Internationally, the prospects are bad. Vaccine nationalism has taken hold. A quick check this week showed that while the US had vaccinated 16% of its population, we had covered less than 0.5% and many countries haven’t seen vaccines at all.
As I told Dr Anthony Fauci in the US in a recent letter, the voluntary vaccine supply mechanisms, such as Covax, and the bilateral agreements to procure vaccines across the world, are failing. And they are failing especially for the global south, where the poor are suffering from vaccine apartheid.
President Cyril Ramaphosa’s announcement this week that agreements with pharmaceutical companies will bring us enough doses to vaccinate 41-million of our people, and that the most vulnerable among us will begin receiving our jabs in the middle of May, is welcome.

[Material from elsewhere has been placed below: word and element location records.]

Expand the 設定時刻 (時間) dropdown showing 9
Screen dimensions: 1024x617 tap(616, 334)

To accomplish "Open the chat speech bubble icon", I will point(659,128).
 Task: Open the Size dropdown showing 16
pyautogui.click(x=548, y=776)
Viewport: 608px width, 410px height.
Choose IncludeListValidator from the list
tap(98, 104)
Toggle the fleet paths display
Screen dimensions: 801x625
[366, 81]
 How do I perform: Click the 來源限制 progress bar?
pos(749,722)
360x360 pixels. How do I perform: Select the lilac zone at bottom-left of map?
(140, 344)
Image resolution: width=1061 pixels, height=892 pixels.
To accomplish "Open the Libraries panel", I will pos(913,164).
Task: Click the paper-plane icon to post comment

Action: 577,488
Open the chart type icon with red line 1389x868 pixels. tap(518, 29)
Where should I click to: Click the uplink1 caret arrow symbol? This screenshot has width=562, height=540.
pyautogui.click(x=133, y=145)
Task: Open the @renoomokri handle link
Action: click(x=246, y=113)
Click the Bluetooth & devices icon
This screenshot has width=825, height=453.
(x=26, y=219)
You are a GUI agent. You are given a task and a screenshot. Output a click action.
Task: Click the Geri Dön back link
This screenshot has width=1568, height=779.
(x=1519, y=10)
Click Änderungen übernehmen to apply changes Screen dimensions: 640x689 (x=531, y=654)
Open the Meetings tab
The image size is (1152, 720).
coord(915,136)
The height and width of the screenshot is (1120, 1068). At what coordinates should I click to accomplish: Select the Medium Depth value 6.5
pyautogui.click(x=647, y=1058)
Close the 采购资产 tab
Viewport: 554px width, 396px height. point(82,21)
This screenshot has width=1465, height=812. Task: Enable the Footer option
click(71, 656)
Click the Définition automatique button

But in view of the fragility of some of our health infrastructure, I am sceptical of how quickly the rollout will progress. Those covered by the private health-care industry and who are on medical aids can feel more confident. I am worried that, as is often the case, the poor and the marginalised who use state facilities will suffer.
There are large areas of our country where political corruption has poisoned public healthcare systems. Political leadership has been lacking in the worst areas affected; shame on those who have left hospitals and clinics short of people, equipment and protection. I have read that on the current strategy it would take 18 years to vaccinate our entire present population.
We are a world-class country. Our medical scientists are world class. Ten years ago, we built world-class soccer stadiums and ran a world-class World Cup. Distributing and administering vaccines is not rocket science, it’s just getting the logistics right. If humankind can send a spacecraft 470-million kilometres to Mars, surely South Africans can come up with a co-ordinated plan to get vaccines quickly to every corner of our country.
Easter gives us hope to insist that those who have power and resources come up with a timetable for getting everyone their vaccines.
Let us renew our determination, let us remember our resilience, let us bemoan the corruption that brings death, let us weep for the 52,000 people who have died in the pandemic. Above all, let us challenge our government to be transparent and fair in the rollout. While vaccines will not do away with Covid-19, they will help us cope better with it. And let us take those vaccines.
Let us also challenge vaccine nationalism. You can’t put a flag on the vaccine and hope the virus will not cross borders. Let us challenge the vaccine apartheid. Let us fight those with money and who are greedy, who put profits above human life, and who determine who can have access to a vaccine and who not.
Easter provides answers to the deepest questions of the human spirit. The Easter message says love is the most durable power in the world, that we will solve Covid and get our families, friends and neighbours vaccinated. And through devotion to equality and justice solve our problems and challenges.